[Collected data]
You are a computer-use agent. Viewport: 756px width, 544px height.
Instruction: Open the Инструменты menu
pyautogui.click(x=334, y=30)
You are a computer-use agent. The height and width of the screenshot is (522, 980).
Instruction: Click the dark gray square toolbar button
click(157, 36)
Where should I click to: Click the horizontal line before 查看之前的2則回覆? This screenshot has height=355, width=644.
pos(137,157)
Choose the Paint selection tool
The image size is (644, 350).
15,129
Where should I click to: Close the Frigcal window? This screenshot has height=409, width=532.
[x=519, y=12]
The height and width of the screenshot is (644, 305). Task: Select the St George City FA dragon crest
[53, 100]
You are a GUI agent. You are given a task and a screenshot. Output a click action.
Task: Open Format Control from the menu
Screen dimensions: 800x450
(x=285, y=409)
* * *
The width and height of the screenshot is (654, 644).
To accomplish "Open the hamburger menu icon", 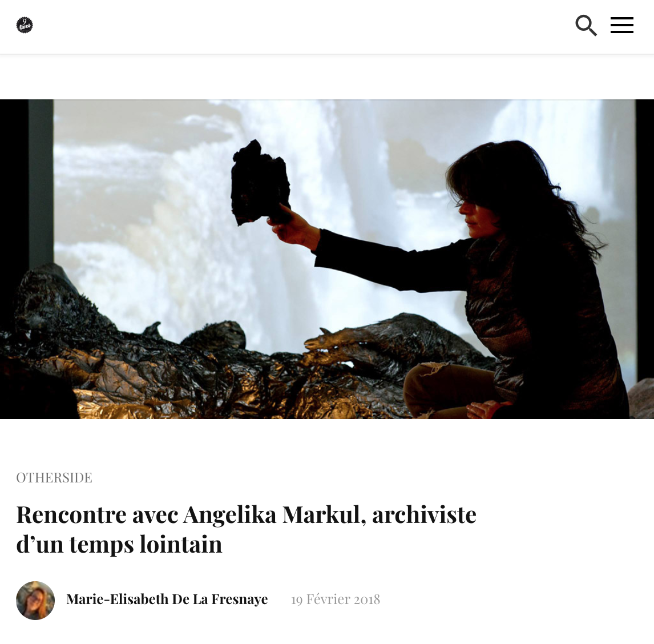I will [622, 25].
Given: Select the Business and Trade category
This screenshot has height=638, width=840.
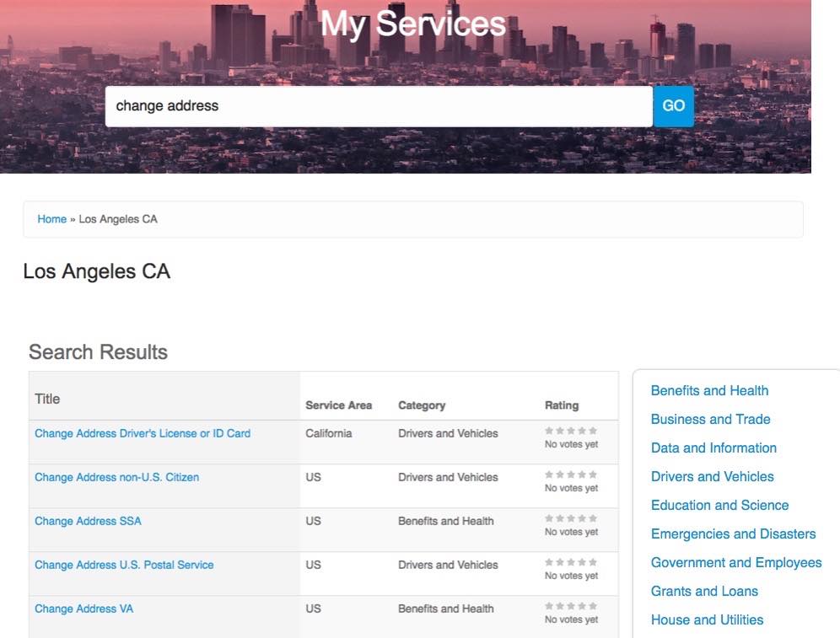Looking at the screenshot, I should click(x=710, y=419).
* * *
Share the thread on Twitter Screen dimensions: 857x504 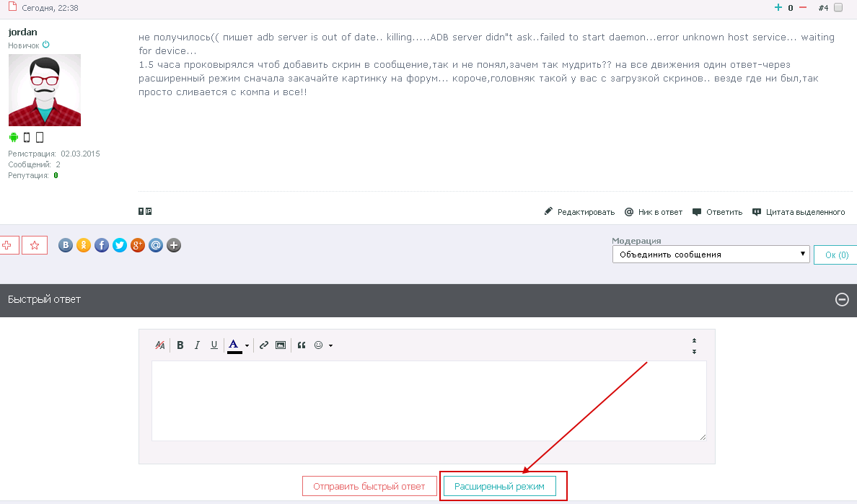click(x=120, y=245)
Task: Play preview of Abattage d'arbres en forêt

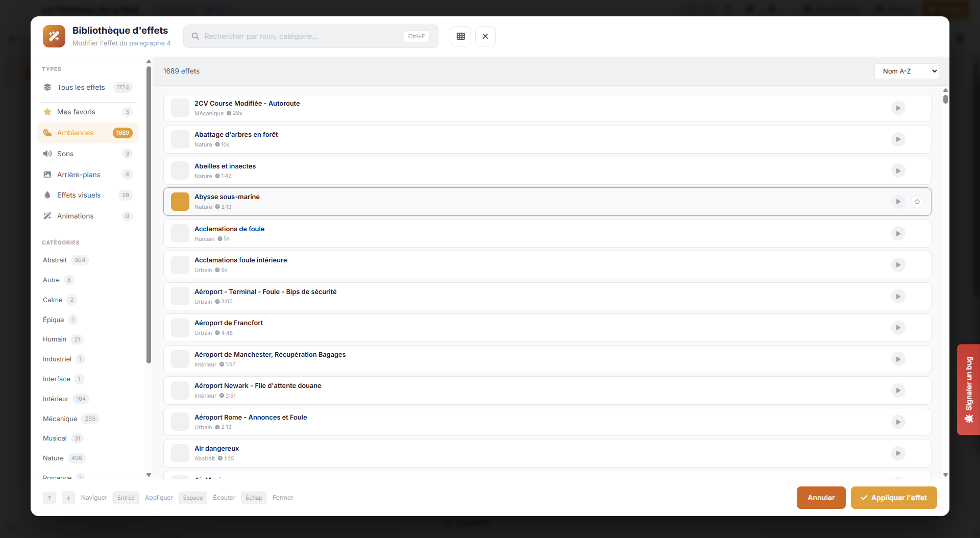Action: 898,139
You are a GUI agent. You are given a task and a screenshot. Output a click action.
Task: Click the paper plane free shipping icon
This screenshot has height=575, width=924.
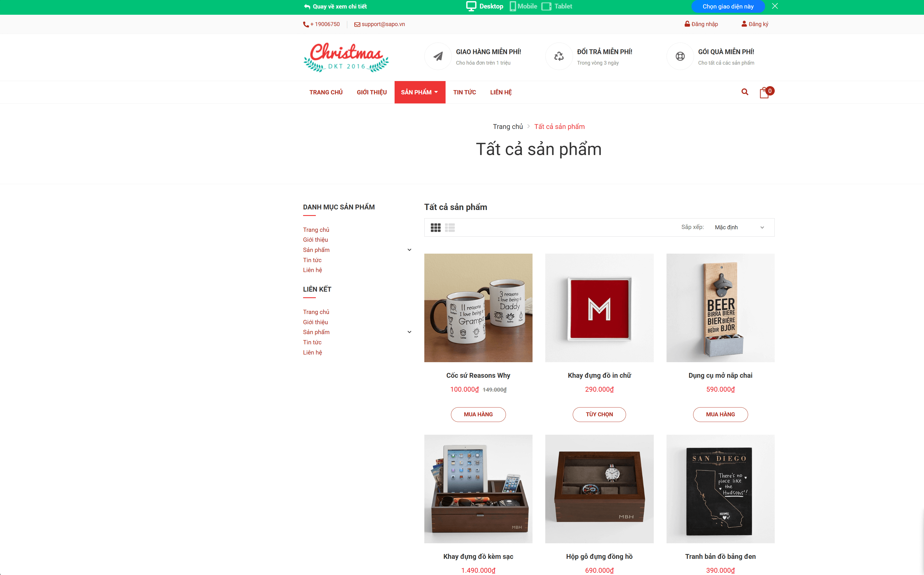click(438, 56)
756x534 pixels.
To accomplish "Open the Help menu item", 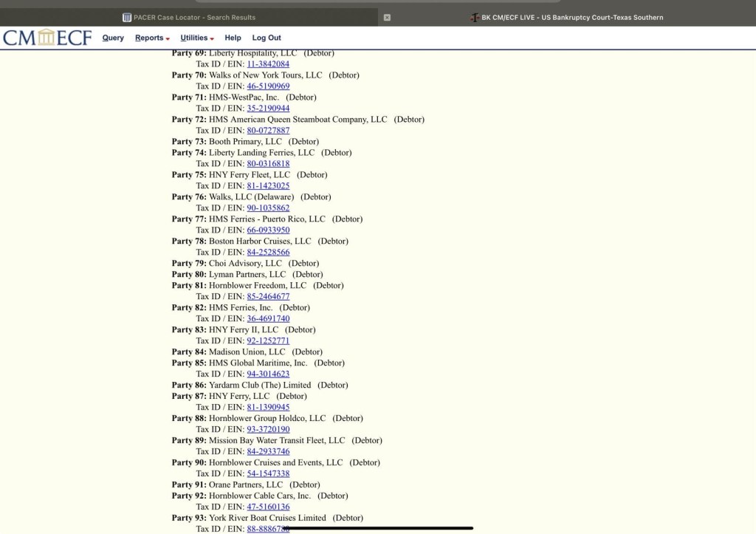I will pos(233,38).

WHAT NEEDS TO BE DONE ->
When a line above includes the word "computer", please list that line.

THE COMPLETED TASK ->
You are a computer-use agent. Viewport: 756px width, 544px height.
You are a computer-use agent. The height and width of the screenshot is (522, 980).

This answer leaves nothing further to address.